Phil Jaeger is an American painter, digital artist and illustrator. His art is a surrealistic world merged with bits and pieces of reality. Let’s take a look at his works and get some pieces of advice in becoming an artist as we feature him in this interview.
Can you tell us more about your evolution in digital arts and how and why you started using these tools to express yourself?
In the Fall of 1998 I was exposed to Photoshop & Painter for the first time at California College of the Arts. For the nine years prior to that I had been dedicated to only traditional media, particularly oil paint. It took some time before I was comfortable painting with Photoshop or Painter. For the first year, drawing with a wacom tablet felt like a disconnected, out-of-body experience.
Despite my slow start with these digital art tools I was able to successfully work on a comic book, Cosmic Soda Pop, in 2000 using a variety of self-learned digital tools (Photoshop, Painter, Illustrator, Flash, Coreldraw, Xara & 3ds Max). I soon learned that the digital process worked more seamlessly with my natural way of working than did traditional media. For instance, when I create an image I generally want the image to be equally readable at both postage stamp size and mural size. Digital tools allow me to consider the three elements, line, color & value, simultaneously or separately at a variety of sizes.
Your focus is on painting.
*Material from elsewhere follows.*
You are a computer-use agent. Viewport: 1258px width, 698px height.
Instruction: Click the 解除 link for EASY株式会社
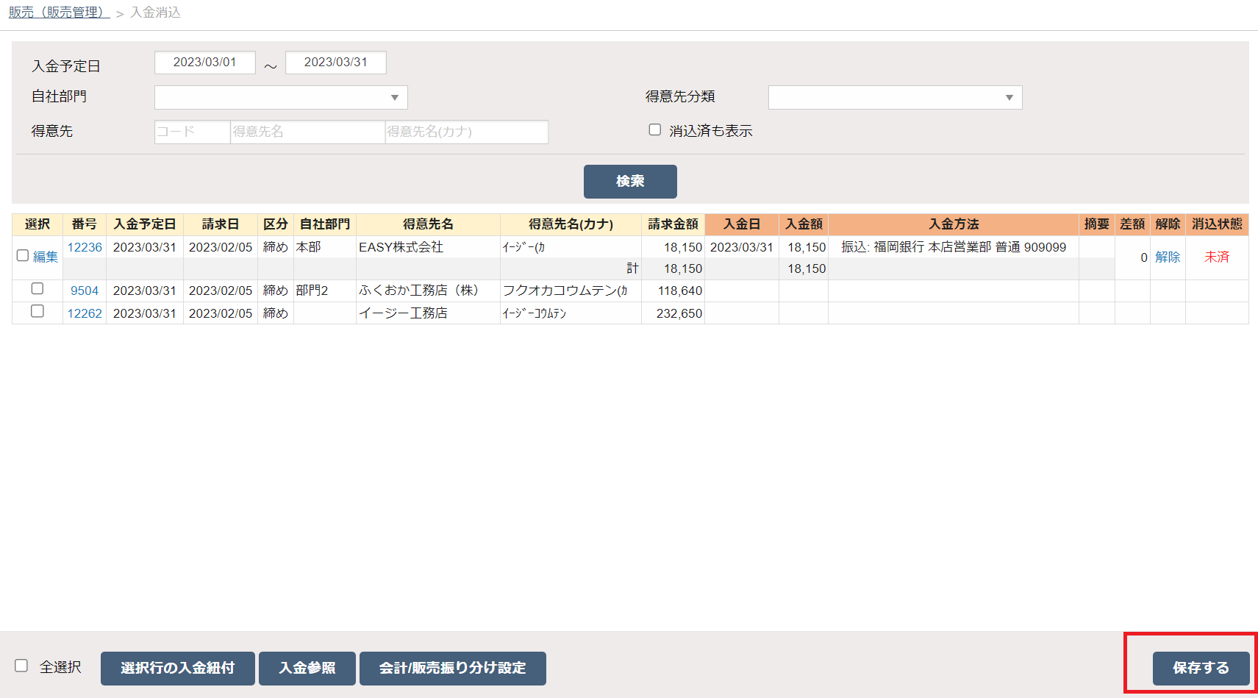point(1167,257)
You do digital art and illustration. Can you tell us about each?
The idea of selling prints of my paintings had been on my mind since 1997. In October, 2014 I started selling my digital art as prints on fineartamerica.com. I’m also working on licensing my paintings for other products, such as jigsaw puzzles, calendars, etc.
During the past six years most of my illustration work has been for 40+ casual video games, such as Farmville, Mafia Wars, Market Street, Virtual Families 2, EA Monopoly Slots, etc.
What would be your first advice to someone who wants to start a career in digital arts?
Art Director’s look through portfolios very quickly. They have lives, families & kids, just like everyone else. Please make sure you have relevant artwork in your portfolio. Also, the portfolio should be easy to navigate. It shouldn’t be on a “mystery meat” website.
What are your goals in regards to your art?
Long term, I feel drawn to educational art projects. Short term, I may turn a corner and work on more fantasy, steampunk type paintings. I’m also working on the artwork & development for my own apps/games. Additionally, I’m creating a series of animated 3D buildings & characters. Some of the buildings already have a steampunk direction, but I’ll see if it sticks.
Your paintings always feature animals. What's with the animals that inspire you in creating these amazing paintings?
I feel a certain empathy for animals. They seem like slightly exaggerated versions of ourselves. I look at my dog each day & just see another, albeit more hairy, person in the household.
Do you ever go through down times when you are not happy with your own work or skills? Do you ever face “creativity blocks?” If so, how do you overcome it?
While I create a piece of artwork I’m constantly asking myself, “Is there a way of doing this that would look better?” I wouldn’t really say that I face blocks. I think it’s more like I have too many options. I find that if I just work on something long enough the solution always presents itself, usually sooner than later. Artwork is sometimes the greatest exercise in patience.